What you should do: Copy the lines below word for word, leaving out the pictures.

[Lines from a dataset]
* START *

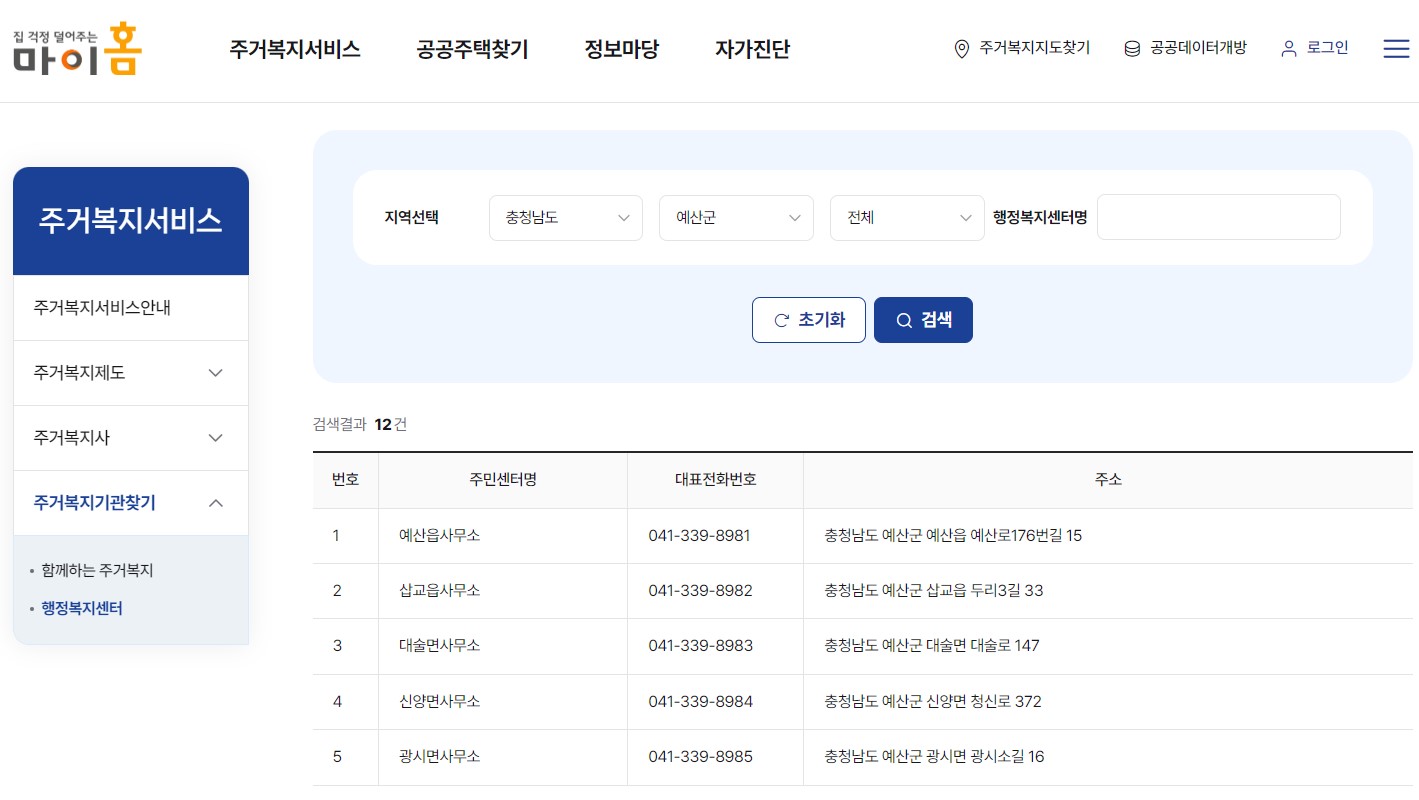Click the 마이홈 logo
This screenshot has width=1419, height=800.
[75, 48]
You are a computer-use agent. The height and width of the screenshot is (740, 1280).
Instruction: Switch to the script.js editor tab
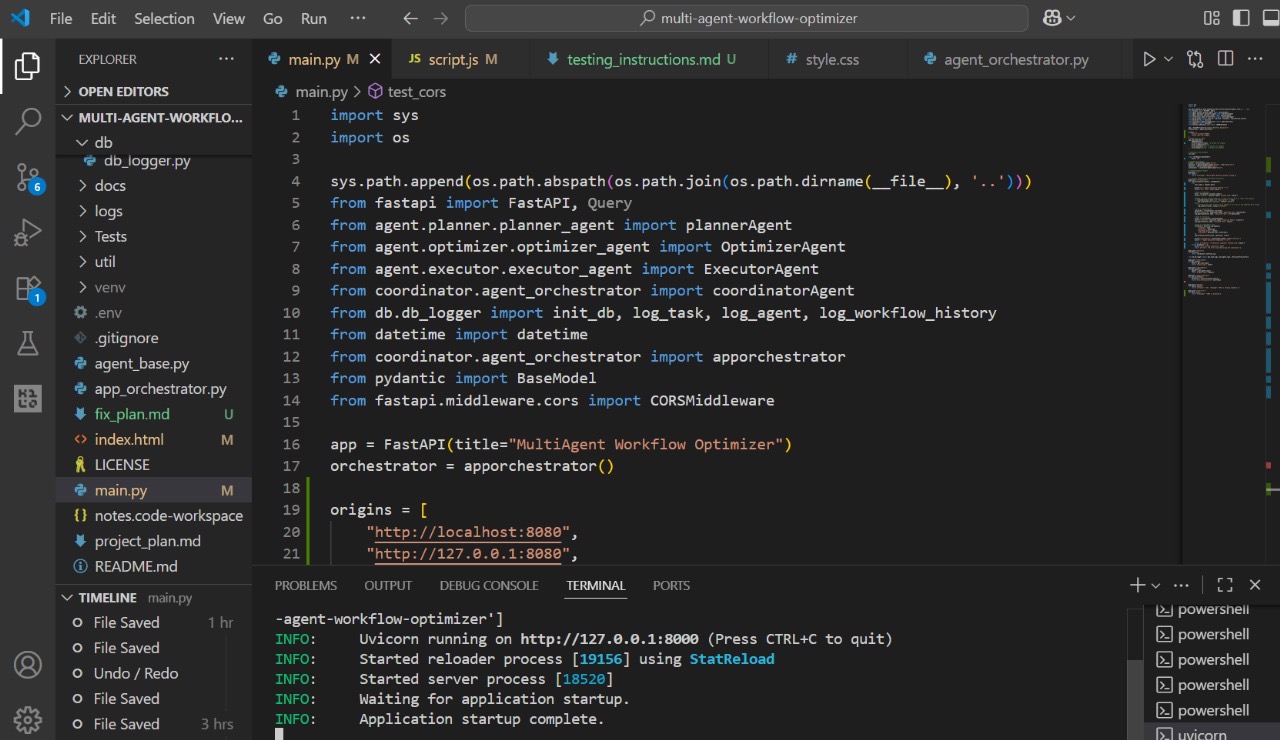pos(452,60)
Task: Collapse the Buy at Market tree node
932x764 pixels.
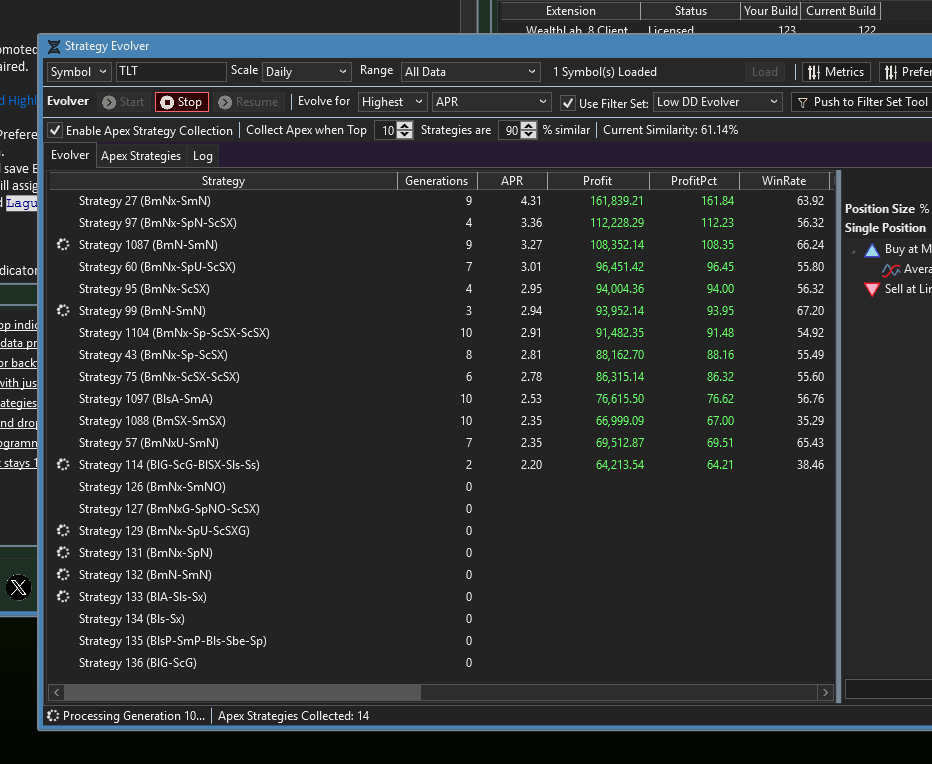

* END *

Task output:
Click the 마이홈 logo
This screenshot has width=1419, height=800.
[75, 48]
You are a computer-use agent. The height and width of the screenshot is (740, 1280).
Instruction: Switch to the script.js editor tab
pos(452,60)
Task: Collapse the Buy at Market tree node
932x764 pixels.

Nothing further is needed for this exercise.